Damit entsteht eine bemerkenswerte Schnittmenge zwischen Unternehmensentwicklung und Bankgeschäft. Unternehmenswert ist nicht nur für Eigentümer relevant. Er betrifft ebenso Finanzierung, Risikomanagement, Vermögensplanung und Nachfolgeberatung.

Vom Verwalten zum Entwickeln von Vermögen

Traditionell begleiten Banken Vermögen, nachdem es entstanden ist. Sie investieren Kapital, strukturieren Vermögen oder sichern es für kommende Generationen. Bei Unternehmerfamilien stellt sich jedoch eine andere Frage. Wie lässt sich jenes Vermögen entwickeln, das noch immer im Unternehmen gebunden ist?

Diese Frage führt zwangsläufig zur Unternehmensstrategie und zur Eigentümerstrategie. Denn Unternehmenswert entsteht nicht zufällig. Er entsteht dort, wo Eigentümer klare Ziele definieren, strategische Prioritäten setzen und ihr Unternehmen konsequent weiterentwickeln. Die Entwicklung des Unternehmens wird damit selbst zu einem wesentlichen Bestandteil der Vermögensentwicklung.

Für Banken eröffnet sich dadurch eine neue Perspektive. Sie müssen nicht selbst Strategieberatung anbieten oder Unternehmensentwickler werden. Aber sie können erkennen, dass die Qualität des Unternehmens einen direkten Einfluss auf die finanzielle Zukunft ihrer Unternehmerkunden hat. Damit verändert sich auch die Rolle der Bank. Sie begleitet nicht mehr ausschliesslich bestehendes Vermögen, sondern versteht die Mechanismen seiner Entstehung.

Eine strategische Chance für die Unternehmerbetreuung

Viele Banken suchen derzeit nach Möglichkeiten, ihre Beziehungen zu Unternehmerfamilien weiterzuentwickeln. Das ist nachvollziehbar, denn Unternehmer erwarten heute weit mehr als einzelne Finanzprodukte. Sie suchen Sparringspartner, die ihre unternehmerische Realität verstehen und unterschiedliche Themen zusammenführen können.
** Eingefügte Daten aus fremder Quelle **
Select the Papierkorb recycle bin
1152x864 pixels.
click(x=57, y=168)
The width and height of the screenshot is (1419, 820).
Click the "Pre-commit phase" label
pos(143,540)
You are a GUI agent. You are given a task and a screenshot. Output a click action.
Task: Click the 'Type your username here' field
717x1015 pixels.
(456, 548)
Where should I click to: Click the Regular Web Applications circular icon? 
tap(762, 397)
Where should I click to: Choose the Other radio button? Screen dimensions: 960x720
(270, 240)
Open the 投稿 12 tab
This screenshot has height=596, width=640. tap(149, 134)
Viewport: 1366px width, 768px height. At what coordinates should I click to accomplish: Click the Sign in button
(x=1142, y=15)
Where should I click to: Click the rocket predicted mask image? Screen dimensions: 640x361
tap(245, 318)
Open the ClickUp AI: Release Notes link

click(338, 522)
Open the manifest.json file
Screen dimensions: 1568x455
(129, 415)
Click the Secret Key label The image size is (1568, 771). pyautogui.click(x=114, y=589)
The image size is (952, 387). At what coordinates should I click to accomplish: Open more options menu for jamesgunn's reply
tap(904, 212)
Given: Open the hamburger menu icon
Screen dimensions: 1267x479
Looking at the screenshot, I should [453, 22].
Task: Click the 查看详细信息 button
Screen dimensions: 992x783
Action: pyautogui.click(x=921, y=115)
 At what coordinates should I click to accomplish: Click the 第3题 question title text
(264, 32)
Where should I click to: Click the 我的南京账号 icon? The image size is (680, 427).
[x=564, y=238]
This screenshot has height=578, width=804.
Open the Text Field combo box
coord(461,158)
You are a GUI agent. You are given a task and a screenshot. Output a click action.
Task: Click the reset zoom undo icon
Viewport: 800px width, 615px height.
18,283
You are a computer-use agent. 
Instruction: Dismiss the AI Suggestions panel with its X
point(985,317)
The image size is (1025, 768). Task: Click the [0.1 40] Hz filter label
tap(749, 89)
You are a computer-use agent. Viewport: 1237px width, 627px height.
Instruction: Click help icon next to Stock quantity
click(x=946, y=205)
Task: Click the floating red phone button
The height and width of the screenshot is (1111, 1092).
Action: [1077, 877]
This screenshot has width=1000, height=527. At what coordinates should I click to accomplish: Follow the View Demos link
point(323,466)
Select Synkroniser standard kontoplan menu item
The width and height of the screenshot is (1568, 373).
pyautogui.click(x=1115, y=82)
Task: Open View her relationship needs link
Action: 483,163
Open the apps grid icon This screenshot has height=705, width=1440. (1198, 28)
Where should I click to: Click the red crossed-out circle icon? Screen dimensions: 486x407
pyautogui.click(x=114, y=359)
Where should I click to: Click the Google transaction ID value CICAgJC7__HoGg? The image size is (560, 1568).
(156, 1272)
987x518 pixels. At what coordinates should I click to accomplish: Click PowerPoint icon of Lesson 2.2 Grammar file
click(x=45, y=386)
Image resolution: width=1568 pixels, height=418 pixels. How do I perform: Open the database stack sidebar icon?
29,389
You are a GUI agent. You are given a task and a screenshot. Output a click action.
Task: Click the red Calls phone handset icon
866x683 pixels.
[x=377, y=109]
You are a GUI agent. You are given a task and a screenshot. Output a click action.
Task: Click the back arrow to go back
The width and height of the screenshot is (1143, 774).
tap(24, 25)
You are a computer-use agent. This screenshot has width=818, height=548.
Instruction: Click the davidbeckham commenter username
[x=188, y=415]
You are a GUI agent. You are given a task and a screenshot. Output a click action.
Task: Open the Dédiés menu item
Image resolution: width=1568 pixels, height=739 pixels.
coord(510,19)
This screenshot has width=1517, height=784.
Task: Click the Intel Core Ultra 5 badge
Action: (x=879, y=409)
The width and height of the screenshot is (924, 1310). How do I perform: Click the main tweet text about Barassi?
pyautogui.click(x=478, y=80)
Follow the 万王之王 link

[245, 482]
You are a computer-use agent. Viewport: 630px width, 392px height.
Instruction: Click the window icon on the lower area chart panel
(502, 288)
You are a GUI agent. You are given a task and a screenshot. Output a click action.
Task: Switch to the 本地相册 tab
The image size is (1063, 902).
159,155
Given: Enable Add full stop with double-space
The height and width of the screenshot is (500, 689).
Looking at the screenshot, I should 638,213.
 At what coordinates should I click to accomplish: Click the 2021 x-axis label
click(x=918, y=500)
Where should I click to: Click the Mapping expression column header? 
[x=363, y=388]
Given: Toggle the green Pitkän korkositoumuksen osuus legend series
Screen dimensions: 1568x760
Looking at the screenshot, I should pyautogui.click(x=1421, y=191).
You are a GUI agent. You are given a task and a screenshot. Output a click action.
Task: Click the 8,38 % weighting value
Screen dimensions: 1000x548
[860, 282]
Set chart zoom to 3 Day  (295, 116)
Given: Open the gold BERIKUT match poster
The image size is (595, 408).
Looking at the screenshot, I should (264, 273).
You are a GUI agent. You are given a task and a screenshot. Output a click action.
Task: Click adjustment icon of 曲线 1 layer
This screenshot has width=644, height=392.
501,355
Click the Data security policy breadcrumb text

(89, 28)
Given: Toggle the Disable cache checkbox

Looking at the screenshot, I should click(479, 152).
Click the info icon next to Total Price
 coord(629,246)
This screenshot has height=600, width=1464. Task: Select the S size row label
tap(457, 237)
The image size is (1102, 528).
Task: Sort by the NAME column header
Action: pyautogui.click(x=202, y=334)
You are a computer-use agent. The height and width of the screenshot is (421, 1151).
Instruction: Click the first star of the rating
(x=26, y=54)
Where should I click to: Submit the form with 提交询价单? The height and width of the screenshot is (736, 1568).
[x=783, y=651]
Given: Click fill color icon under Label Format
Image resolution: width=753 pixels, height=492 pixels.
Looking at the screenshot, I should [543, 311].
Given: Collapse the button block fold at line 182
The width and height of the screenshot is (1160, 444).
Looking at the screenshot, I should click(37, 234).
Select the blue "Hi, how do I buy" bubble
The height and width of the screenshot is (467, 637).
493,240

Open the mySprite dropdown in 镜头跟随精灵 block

Gerade hier bietet der Unternehmenswert einen interessanten Anknüpfungspunkt.

Er verbindet Finanzierung mit Vermögensplanung, Unternehmensentwicklung mit Nachfolge und Eigentümerinteressen mit langfristiger Vermögensbildung. Wer diese Zusammenhänge versteht, kann Gespräche auf einer anderen Ebene führen. Dies nicht mit dem Ziel, bestehende Beratungsfelder zu ersetzen, sondern um sie sinnvoll miteinander zu verbinden. Die eigentliche Stärke liegt dabei weniger in zusätzlichen Dienstleistungen als in einer erweiterten Perspektive auf den Unternehmer.

Fazit

Unternehmerfamilien unterscheiden sich von anderen vermögenden Kunden in einem entscheidenden Punkt; ihr Vermögen wird nicht in erster Linie verwaltet, sondern täglich im Unternehmen geschaffen. Deshalb genügt es langfristig nicht, nur über Kapitalanlagen, Finanzierungen oder Nachfolgeregelungen zu sprechen. Ebenso wichtig ist die Frage, wodurch der Unternehmenswert überhaupt entsteht und wie er sich nachhaltig entwickeln lässt.

Für Banken bedeutet das keinen grundlegenden Strategiewechsel, wohl aber eine Erweiterung ihres Blickwinkels. Wer Unternehmerfamilien ganzheitlich begleiten möchte, sollte nicht erst dort ansetzen, wo Vermögen angelegt oder übertragen wird, sondern dort, wo es seinen Ursprung hat – im Unternehmen.